The New Year is a perfect time to reflect on the past 12 months and assess which habits you want to take with you, and which ones you want to leave in 2013. Yes, resolutions can be hard to keep, but they don’t have to be.
It takes 21 days to make a habit and only one day to break it, so keep your focus. To ensure success, follow these simple rules:
Create realistic goals and strategies.
Set a goal you know you can keep. If you are trying to eat more vegetables, don’t start by gorging yourself. Pace yourself.
Keep it simple.
If you aren’t used to eating something, try gradually adding it to your diet. Not a fan of greens? Try mixing a small amount of frozen spinach to smoothies. Not sure you’ll like quinoa? Add a scoop to salads to help get used to the taste and texture.

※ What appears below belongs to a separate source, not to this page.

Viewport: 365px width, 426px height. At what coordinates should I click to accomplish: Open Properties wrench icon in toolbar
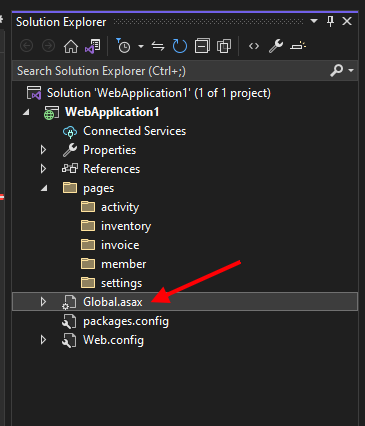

We need to accept the fact that we followed the same lifestyle for a very long time and change isn’t always easy. Remember that it’s OK to slip up sometimes – just remember to get back on track.
Ready to get started? Here are five easy, heart healthy resolutions for every lifestyle.
1. Drink More Water
You’ve heard it time and again, but the fact remains: Drinking the right amount of water is a key ingredient in staying healthy. If you’re drinking more water, you’ll have less room for sugary sodas – which is a good thing. Many people forget the cheapest drink is readily available in our houses – water!
2. Go Green
Make 2014 the year of the kale chip – not the tortilla chip. By keeping your cabinets stocked with heart healthy fruits and vegetables you are in better shape to stick to your resolution. And if fresh doesn’t work with your schedule or habits, remember you can get frozen or canned. Just be sure to rinse canned fruits and vegetables, as they may contain added salts and sugars.
3. Eat Seasonally
Good for your budget and waistline, eating seasonally means you are getting food at it’s peak performance and flavor level. Additionally, you’ll be supporting your local community and farmers, which is always a great resolution as well.
4. Cut out Processed Food
Just do it. Decide that 2014 is going to be the year you say no to aspartame, high fructose corn syrup and hydrogenated oil. In addition to chemicals you’re body doesn’t need or want, processed foods are full of added salt. Higher salt intake puts you at risk for high blood pressure. In fact, 75 percent of the salt in the average American diet comes from salt added to processed food and restaurant food, according to the American Heart Association. So take control and cut out salt wherever you can.
5. Eat More Fiber
Crucial to heart health and reducing the risk of heart disease, fiber is easy to add to your diet. Whole grains are filled with fiber, which makes digestion easier and helps you feel fuller when you’re done eating – both key factors in weight management.